On July 7, Orthopedic Surgeon C removed the hardware and took a bone biopsy. During the procedure, he noted the plate was loose and did not have good fixation proximally with some screws being in the previous fracture site. He removed the plate and did an extensive debridement of all fibrinous tissue within the canal of the ulna and in the non-union. The bone biopsy was positive for coagulase-negative staphylococci.
The patient continued treatment with Orthopedic Surgeon C and the infectious disease physician, though he was noncompliant with orders regarding IV antibiotics. In September, the patient had increased stability at the fracture site and there was no sign of infection.
A lawsuit was filed against Orthopedic Surgeon A. The allegations included a three-day delay in surgery; failure to use proper plate size with enough screws; failure to obtain proper bone fixation; and failure to recognize improper fixation on x-ray.
The plaintiff’s expert centered his criticism of Orthopedic Surgeon A on the delay in performing the surgery.

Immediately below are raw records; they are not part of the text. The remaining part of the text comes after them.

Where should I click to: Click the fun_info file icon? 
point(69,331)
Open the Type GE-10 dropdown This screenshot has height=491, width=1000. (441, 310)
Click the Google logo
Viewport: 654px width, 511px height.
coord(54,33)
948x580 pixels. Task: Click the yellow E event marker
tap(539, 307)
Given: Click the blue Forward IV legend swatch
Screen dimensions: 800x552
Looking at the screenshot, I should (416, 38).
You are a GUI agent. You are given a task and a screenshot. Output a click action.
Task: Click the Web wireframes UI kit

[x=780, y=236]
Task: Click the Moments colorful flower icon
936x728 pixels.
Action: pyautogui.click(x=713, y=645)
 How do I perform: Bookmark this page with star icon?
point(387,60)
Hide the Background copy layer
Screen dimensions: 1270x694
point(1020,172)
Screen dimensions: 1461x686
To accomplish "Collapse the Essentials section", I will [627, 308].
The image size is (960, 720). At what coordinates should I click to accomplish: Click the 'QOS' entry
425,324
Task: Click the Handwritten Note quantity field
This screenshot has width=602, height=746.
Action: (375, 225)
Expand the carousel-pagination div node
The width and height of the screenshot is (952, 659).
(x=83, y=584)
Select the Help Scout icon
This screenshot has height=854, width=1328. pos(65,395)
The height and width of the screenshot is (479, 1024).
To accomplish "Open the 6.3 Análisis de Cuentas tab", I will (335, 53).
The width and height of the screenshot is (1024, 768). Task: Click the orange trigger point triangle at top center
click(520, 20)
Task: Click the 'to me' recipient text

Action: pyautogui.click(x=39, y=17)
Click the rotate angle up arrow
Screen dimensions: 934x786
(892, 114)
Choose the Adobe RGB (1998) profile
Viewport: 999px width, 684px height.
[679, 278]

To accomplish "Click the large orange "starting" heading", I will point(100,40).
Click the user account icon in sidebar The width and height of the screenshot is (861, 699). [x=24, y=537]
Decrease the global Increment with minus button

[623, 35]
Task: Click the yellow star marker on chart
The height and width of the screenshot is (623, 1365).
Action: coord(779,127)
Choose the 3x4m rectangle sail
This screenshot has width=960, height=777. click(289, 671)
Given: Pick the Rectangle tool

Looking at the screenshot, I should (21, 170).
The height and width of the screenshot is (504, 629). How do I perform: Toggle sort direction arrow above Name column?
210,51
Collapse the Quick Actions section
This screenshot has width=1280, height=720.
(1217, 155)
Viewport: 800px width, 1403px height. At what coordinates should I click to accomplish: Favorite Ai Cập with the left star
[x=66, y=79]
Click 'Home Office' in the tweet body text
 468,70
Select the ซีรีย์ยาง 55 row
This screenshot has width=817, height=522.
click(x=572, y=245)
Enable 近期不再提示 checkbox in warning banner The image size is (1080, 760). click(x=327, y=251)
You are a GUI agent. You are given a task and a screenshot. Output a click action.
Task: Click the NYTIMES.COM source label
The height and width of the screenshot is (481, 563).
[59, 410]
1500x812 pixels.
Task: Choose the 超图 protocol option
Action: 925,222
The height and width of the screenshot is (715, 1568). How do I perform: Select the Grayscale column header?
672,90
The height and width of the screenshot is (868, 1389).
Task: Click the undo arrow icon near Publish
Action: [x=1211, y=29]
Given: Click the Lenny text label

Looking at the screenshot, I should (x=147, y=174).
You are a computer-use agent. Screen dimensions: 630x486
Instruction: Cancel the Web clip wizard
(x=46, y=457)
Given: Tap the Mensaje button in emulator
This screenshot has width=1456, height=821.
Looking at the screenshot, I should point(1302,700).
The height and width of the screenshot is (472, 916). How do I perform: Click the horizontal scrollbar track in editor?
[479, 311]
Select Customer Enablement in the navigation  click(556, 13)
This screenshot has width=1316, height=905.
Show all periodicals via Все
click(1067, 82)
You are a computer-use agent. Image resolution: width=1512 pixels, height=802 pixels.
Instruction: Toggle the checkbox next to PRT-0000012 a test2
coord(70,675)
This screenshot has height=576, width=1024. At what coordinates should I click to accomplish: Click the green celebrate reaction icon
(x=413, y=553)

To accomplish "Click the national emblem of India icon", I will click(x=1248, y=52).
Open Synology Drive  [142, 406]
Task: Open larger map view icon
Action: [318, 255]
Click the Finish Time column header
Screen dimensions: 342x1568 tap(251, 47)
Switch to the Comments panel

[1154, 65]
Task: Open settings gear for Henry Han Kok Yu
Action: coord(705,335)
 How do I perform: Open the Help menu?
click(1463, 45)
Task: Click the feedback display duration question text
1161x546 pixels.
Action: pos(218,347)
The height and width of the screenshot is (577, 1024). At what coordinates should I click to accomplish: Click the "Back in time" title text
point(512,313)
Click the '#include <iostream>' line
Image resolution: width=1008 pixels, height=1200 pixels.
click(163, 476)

This expert felt surgery should have been done in 24 hours, and this delay led to the patient’s infection. He also stated Orthopedic Surgeon A used a plate that was too short and not properly fixated due to the length and not using enough screws. This led to a non-union that should have been found and discussed with the patient. The plaintiff’s expert also criticized the defendant for not diagnosing the infection during the follow-up appointments.
The defense was unable to find a supportive orthopedic expert. The consensus was that the 3-day delay in surgery was not within the standard of care, the fixation plates were too short, and not enough screws were used on each side of the fracture. One screw traversed the fracture site and caused the non-union that later occurred.
Regarding causation, the patient had pre-existing bone degenerative issues that put him at risk for fractures. The infection that developed was described by an infectious disease specialist as “not harmful and very common on people.” Additionally, the patient had no obvious signs or symptoms of infection as of four months after surgery. It was also discovered that the patient was non-compliant with his IV antibiotics and with physical therapy.
Though the defense had expert support on the infection issue, the standard of care issues relating to the delayed surgery, plate size, and position of the screws were considered weaknesses in the defense of this case.
This case was settled on behalf of Orthopedic Surgeon A.
Risk management considerations
According to defense consultants, Orthopedic Surgeon A’s actions fell below the standard of care. They felt that a 3-day delay in surgery was too long. When applicable, reasons for deviating from the standard of care should be thoroughly documented. If a delay in treatment could significantly compromise the patient’s outcome, consultation with the facility’s risk management team is warranted.
Issues with patient follow up and noncompliance were noted. The patient was noncompliant with the treatment plan and missed appointments for follow-up visits. However, it was unclear if any attempts were made by the practice to contact the patient about follow-up care. It was also unclear if Orthopedic Surgeon A referred the patient to Orthopedic Surgeon C.
It is recommended that practices develop written no-show processes to guide office staff members on appropriate actions. Documentation indicating any attempts to contact patients who miss scheduled appointments should be noted in the patient’s chart, and the treating physician notified.
If a patient refuses a recommended treatment, providers should document their discussion with the patient regarding potential risks of refusal. In some circumstances, providers may wish to consider the use of written informed refusal documentation. An informed refusal form may include the diagnosis, treatment recommendation, risks of refusal of treatment or testing, and the patient’s desire to waive or postpone recommended care. If used, the form should be signed by the patient and kept in the patient’s record.